* [Task details]: Could you retype every line below exactly, omitting the images?

* [Material provided]:
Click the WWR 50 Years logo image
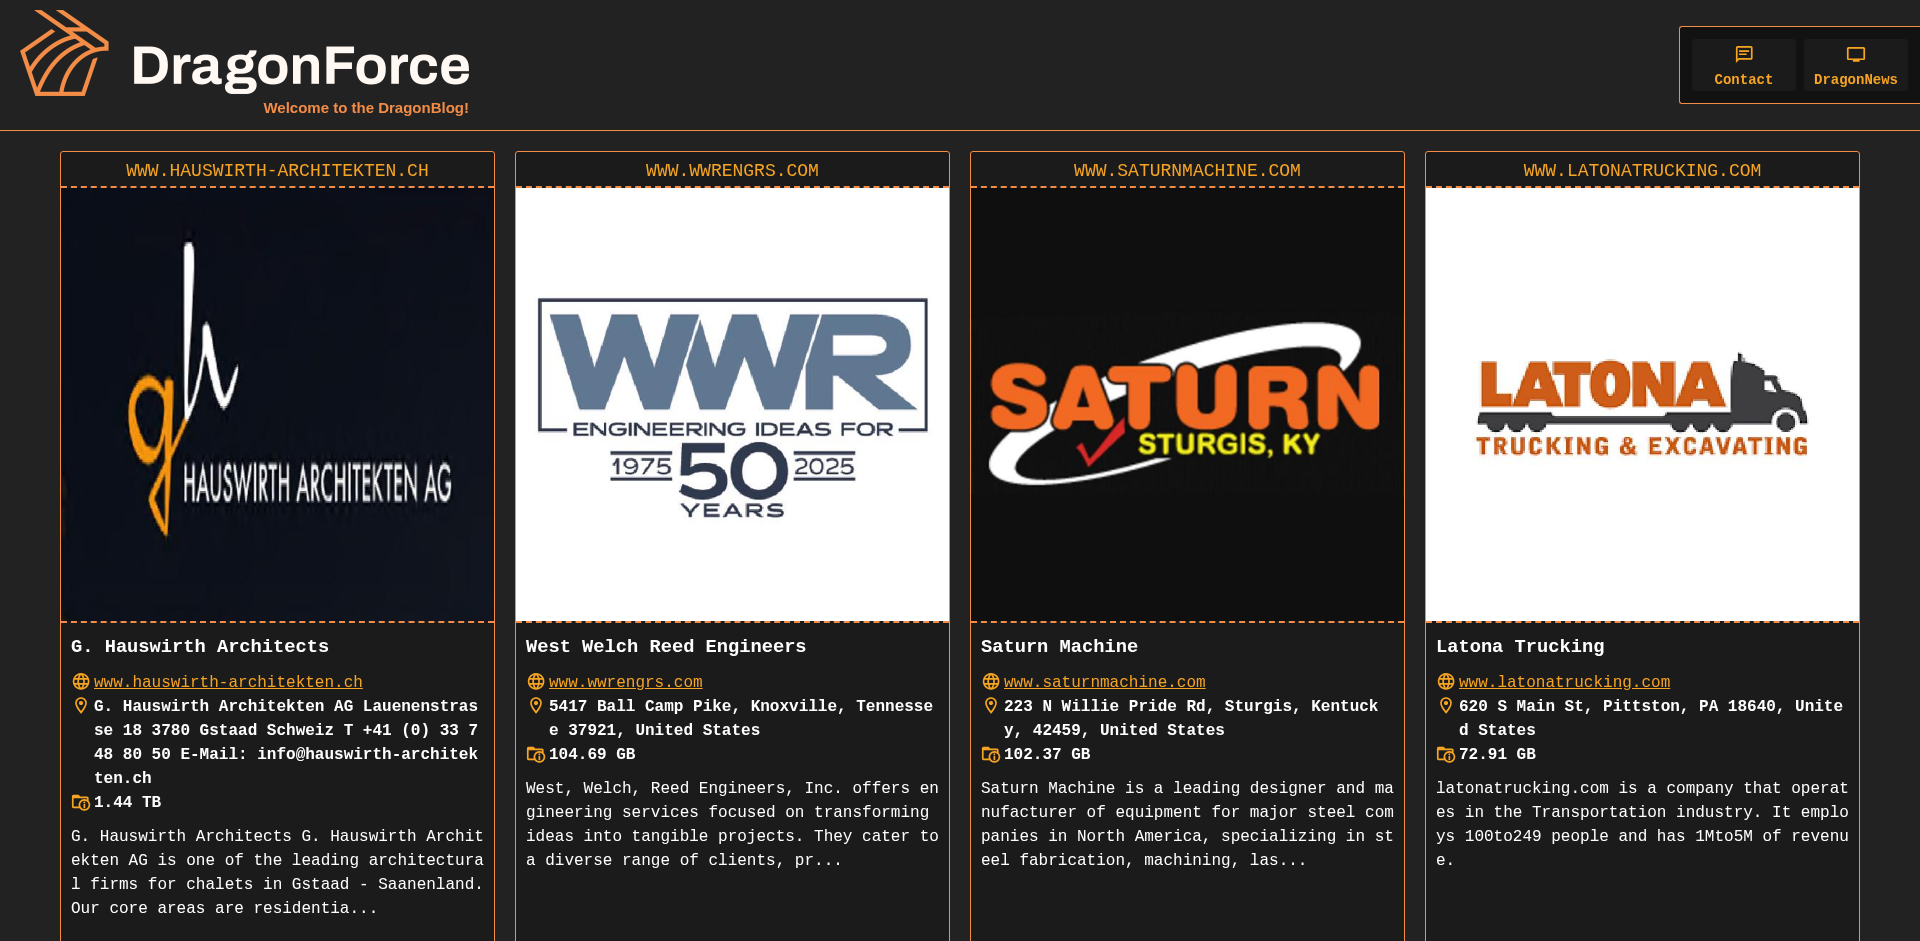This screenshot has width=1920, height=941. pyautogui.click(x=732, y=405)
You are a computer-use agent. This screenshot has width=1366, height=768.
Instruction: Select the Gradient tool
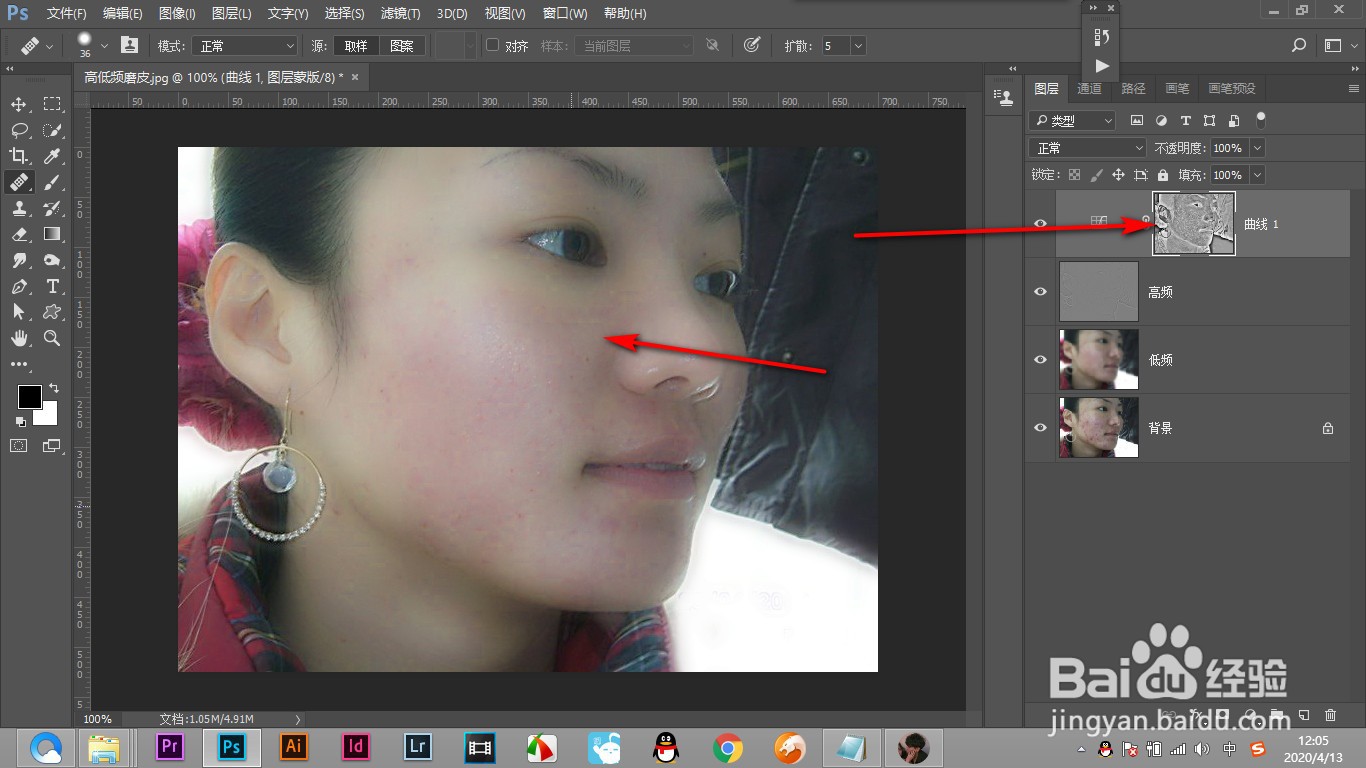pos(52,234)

* [Result]:
Click the WWR 50 Years logo image
This screenshot has width=1920, height=941. pyautogui.click(x=732, y=405)
You are a computer-use agent. This screenshot has width=1366, height=768.
Instruction: Select the Gradient tool
pos(52,234)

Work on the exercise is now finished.